The telecommunications company transferred personal data of its customers and employees — including copies of identity cards and certificates of good conduct — to a processor in the third country of Serbia without a legal basis or protective measures. The processor is part of the telecommunications company's group of companies and is responsible for managing the software. This gave it unrestricted access to the entire database, which stored information on 847,862 customers. Between April 2020 and December 2022, the data transfer was still based on standard contractual clauses. After this date, there were no longer any standard contractual clauses between the parties, nor is there an adequacy decision by the EU Commission for Serbia. The company did not carry out a risk assessment and ignored the data protection officer's comment. As a result, the data transfer violated the provisions of Art. 44 in conjunction with Art. 46 (1) GDPR, which requires the implementation of appropriate safeguards for transfers to third countries. In addition, the customers concerned were not informed about the data transfer to third countries in accordance with Art. 13 (1) (f) GDPR. Furthermore, the processor had not taken sufficient protective measures, which the telecommunications company should have verified in accordance with Art. 28 (1) GDPR.

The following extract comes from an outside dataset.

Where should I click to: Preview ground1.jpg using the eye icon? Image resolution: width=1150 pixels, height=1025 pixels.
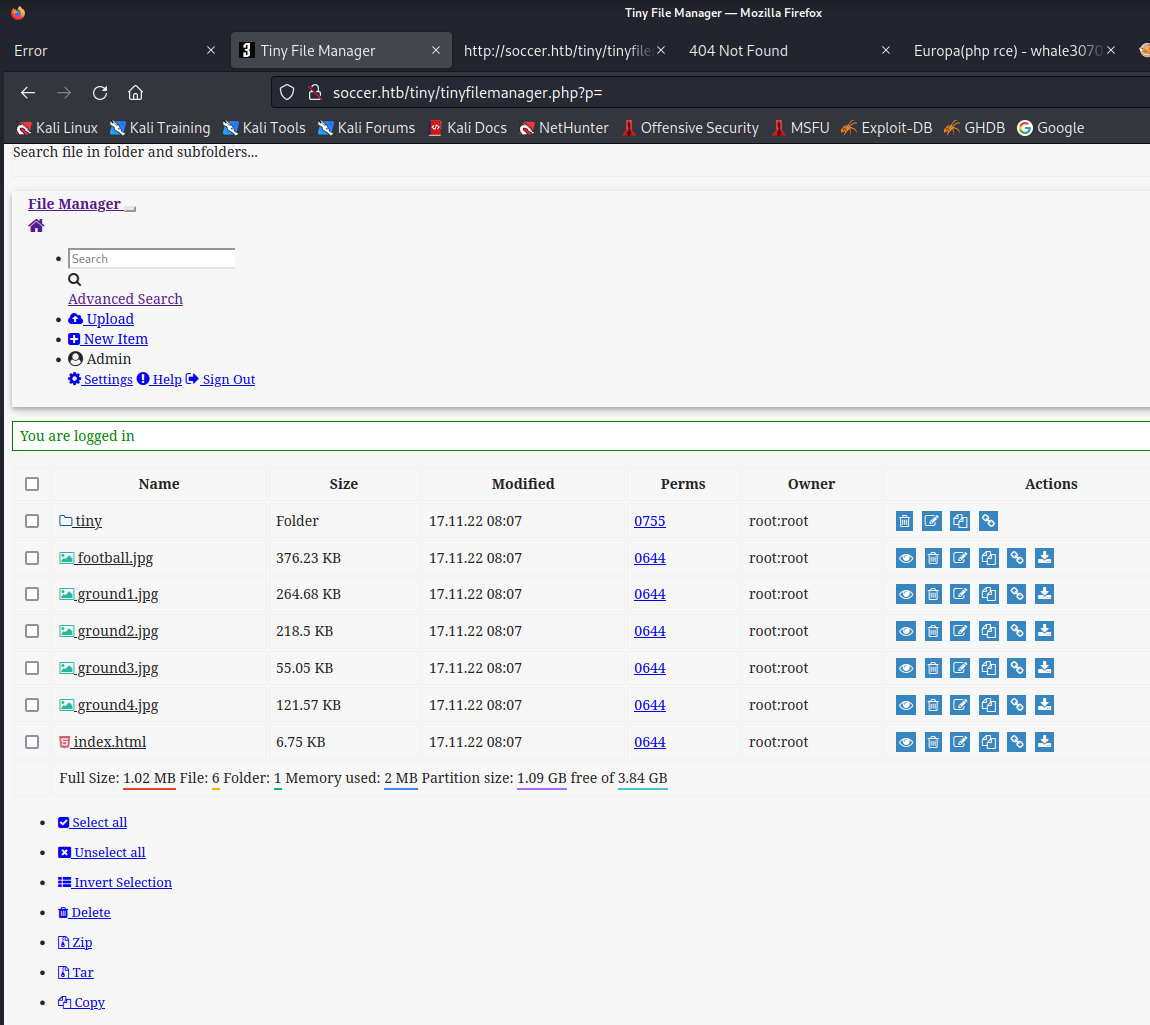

The Spanish Data Protection Agency (AEPD) has imposed a fine of 30.000 euros on THE RED KIWI for disclosing data by adding customers to a WhatsApp group (press release of14.11.2025).

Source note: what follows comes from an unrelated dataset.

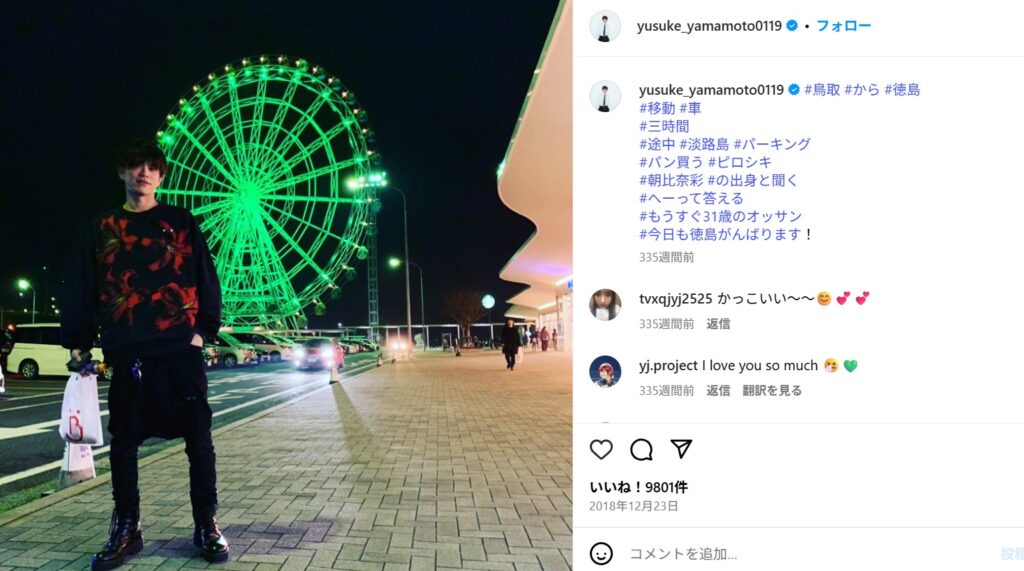Open emoji picker in comment box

The company, which operates in the healthcare sector, had added all 90 of its customers to a WhatsApp group in order to advertise aesthetic services. This meant that the names and numbers, as well as the health data of the customers, were visible to each other. The data protection authority became aware of the data protection violation as a result of a complaint from a customer and assessed the action as a violation of the principle of integrity and confidentiality under Article 5 (1) (f) of the GDPR, according to which personal data must be processed with an appropriate level of security and, in particular, must be protected against unauthorized or unlawful processing.

The Polish data protection authority imposed a fine of 40.000 PLN on a medical center that failed to report a data protection breach to the competent supervisory authority (press release of27.10.2025).

An employee of the medical center accidentally sent a refund confirmation to the wrong patient. The document contained the name, account number, address, and health data, including information about prenatal diagnostics. The center believed that the incident could not violate the rights or freedoms of any natural person and failed to report it to the supervisory authority or the patient concerned. In the opinion of the data protection authority, the incident constituted a violation of the integrity and confidentiality of personal data due to the possible inference about the patient's state of health and posed a high risk of personal and discriminatory consequences. Consequently, it was necessary to report the incident to the supervisory authority and the patient concerned. The president of the supervisory authority, Mirosław Wróblewski, emphasized that reporting data protection violations was an effective measure for improving the security of personal data processing.